══ TRECHO DO TEXTO ══

Nascimento: 08 de agosto de 1932, em Roseira, SP, Brasil. Faleceu em 14 de junho de 2015, em Santos, SP, Brasil.

Posição: Volante

Clubes: Taubaté-BRA (1950-1952) e Santos-BRA (1952-1967).

Principais títulos por clubes: 2 Mundiais Interclubes (1962 e 1963), 2 Copas Libertadores da América (1962 e 1963), 5 Taças Brasil (1961, 1962, 1963, 1964 e 1965), 4 Torneios Rio-SP (1959, 1963, 1964 e 1966) e 9 Campeonatos Paulistas (1955, 1956, 1958, 1960, 1961, 1962, 1964, 1965 e 1967) pelo Santos.

Principais títulos por seleção: 2 Copas do Mundo da FIFA (1958 e 1962) pelo Brasil.

Principais títulos individuais:

Eleito para o All-Star Team da Copa do Mundo da FIFA: 1962

Eleito para o World Soccer XI da revista World Soccer: 1962

Eleito um dos 1000 Maiores Esportistas do Século XX pelo jornal The Sunday Times: 1999

Eleito para o Time dos Sonhos do Santos da revista Placar: 2006

Eleito para o Time dos Sonhos do Santos do Imortais: 2021

 

“O Gerente de Esquadrões”

═══
══ DADOS FORNECIDOS ══

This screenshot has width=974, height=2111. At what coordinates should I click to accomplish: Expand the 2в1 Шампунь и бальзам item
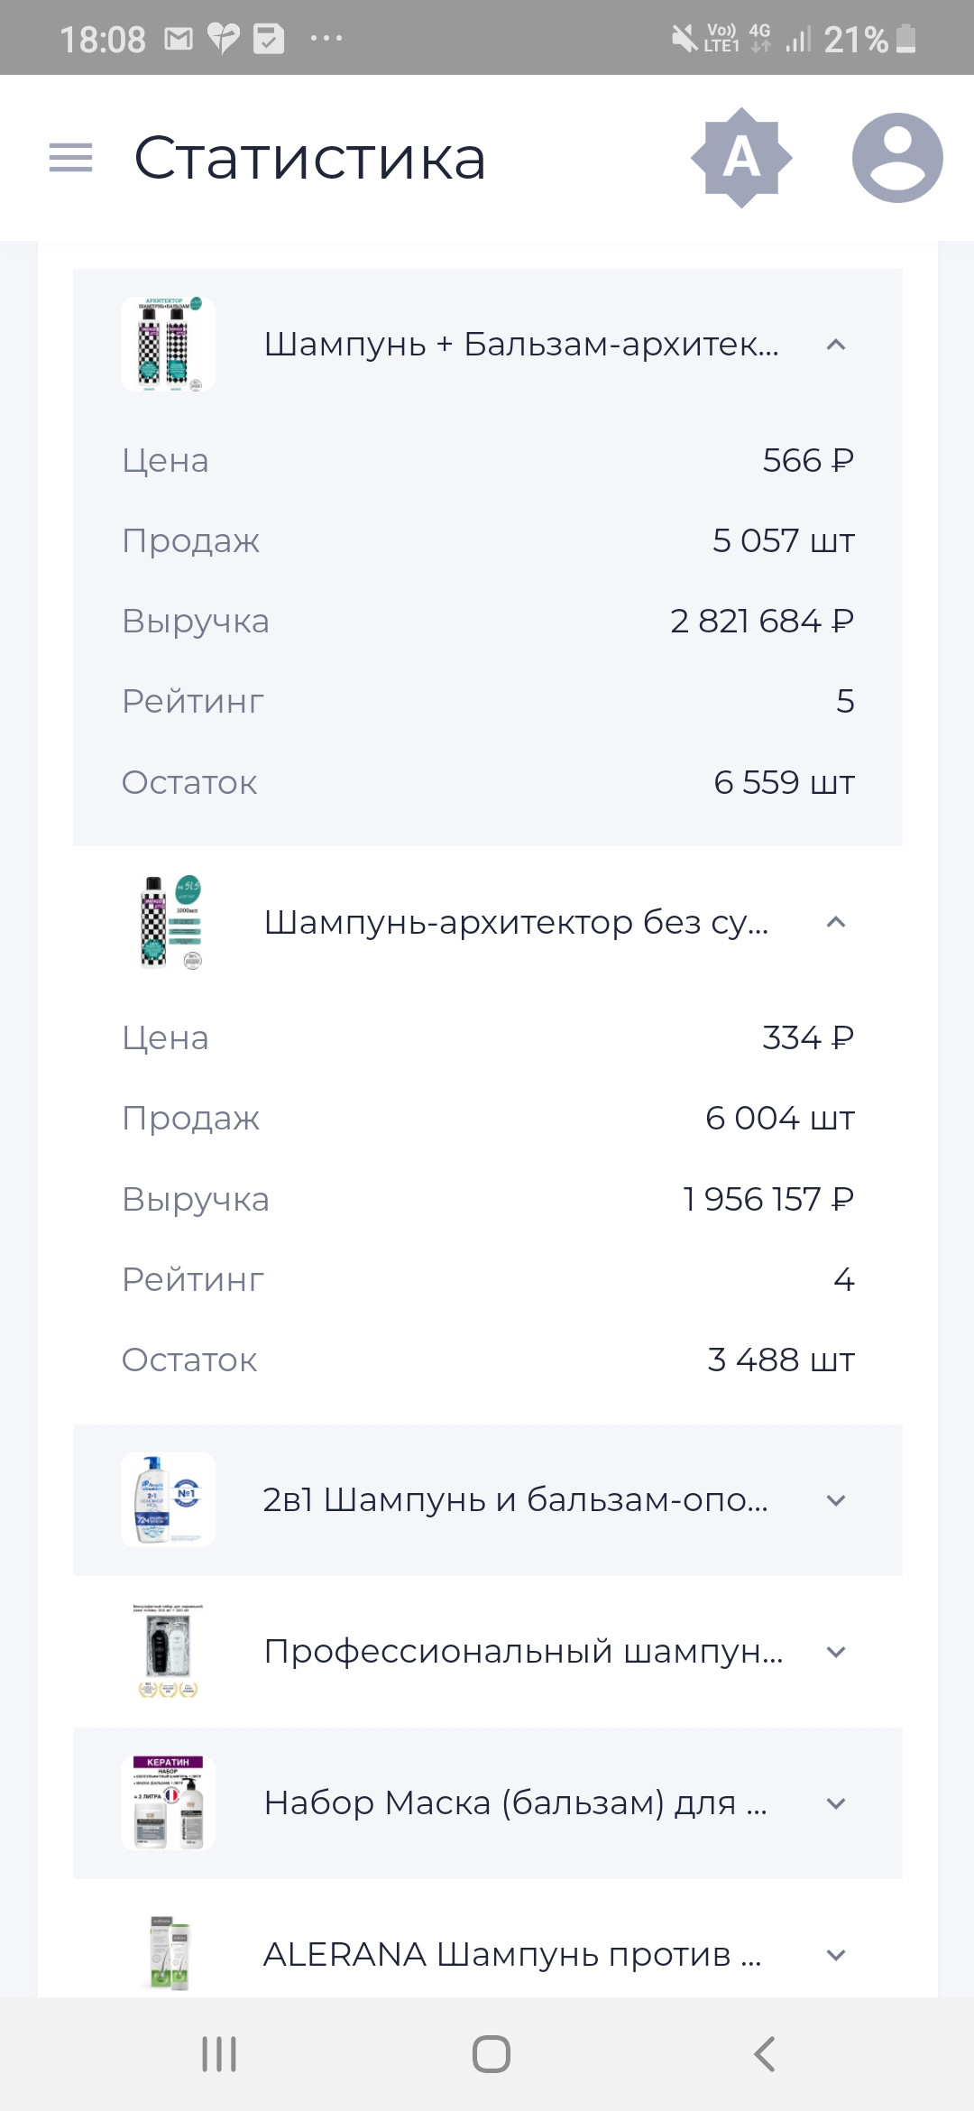[836, 1500]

═══

## ENUNCIADO
Reproduza, sem alterações, a parte da ficha do jogador que começa em "Nascimento: 08 de" e vai até "e Santos-BRA (1952-1967).", incluindo essas palavras.

## RESPOSTA
Nascimento: 08 de agosto de 1932, em Roseira, SP, Brasil. Faleceu em 14 de junho de 2015, em Santos, SP, Brasil.

Posição: Volante

Clubes: Taubaté-BRA (1950-1952) e Santos-BRA (1952-1967).